Motivation is the “get up and go” drive that people possess. I see it as “life force” itself. It’s perhaps an antiquated way of framing it or phrasing it but it’s accurate:
I see people with a lot of motivation and experience them as lively and eager.
I see people with little motivation and experience them as sedate and reluctant.

I have thought for a few months about whether I wanted to say this or not but here it goes: I don’t like working with people of low motivation. They have little life force in them and thus much less capacity for change than highly motivated people. There are some exceptions and obviously the “therapeutic bond” helps things along. But people who have low motivation are hard to form bonds with.

I used to see deep trauma work as the philosophical high point of coaching/consulting/therapy but more and more I am coming to see that this kind of work limits the horizons of the worker themselves. I do think it’s important, for keeping perspective, to take on a “hard case” now and then. However, tending to people with little life force as a career doesn’t appeal to me. It never did. That’s partly why I left my Counseling degree program a few years ago. I knew I didn’t want to work with Third World drug addicts in a Portland, OR homeless shelter or some other placement where there’d be court-mandated clients. That’s how the majority of counselors cut their teeth their first few years. I have stayed out of it and I am glad for it.

I see so much of the counseling industry as dealing with the after-the-fact maleffects of the welfare state, mass migration, and atomization of the family unit via state subsidized feminism. I didn’t want to chase my own tail tending to smashed up people when the root cause was still out there, running loose. I see the world so much more politically than I did a few years ago.

But, I digress.

A person with high life force, such as myself, trades away his energy in order to bump people of lower life force up in a way that is stable, rational, and renewable. My work as a counselor has put an enormous strain and drain on me over the years. This work does on all who are at least semi rational healing workers. There are times where I tire of the strain and drain. I think about other fields of work I could do and make more money. Yet, there’s a juice in this work, a glimmer of gold. I just love people. I am absolutely nuts about people. I love them! And I do have ways of resting and recuperating. I get better at them as time goes by.

I don’t want to work with people who have low motivation anymore. I’d rather do real estate or an excavation company or live off savings and try to get more established as a writer than go that direction.
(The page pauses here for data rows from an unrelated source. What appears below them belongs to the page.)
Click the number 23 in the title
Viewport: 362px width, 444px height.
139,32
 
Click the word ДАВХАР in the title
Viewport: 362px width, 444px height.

I have my limits and I’m reaching them, after all these years. In a way, it’s a relief to admit it. I’m losing my interest in low motivation people. There aren’t lessons for me to learn there, for the time being. I have an aching need to grow in other ways, even if it costs me financially in the short run.

No, I’m not firing any clients.

I am simply letting the world know what I need and what I have learned. Low motivation people aren’t bad, in and of themselves, but they’re not who I need to be serving in this new stage of my life. I need to be more profitable and efficient.

And…
My doors remain wide open to highly motivated people!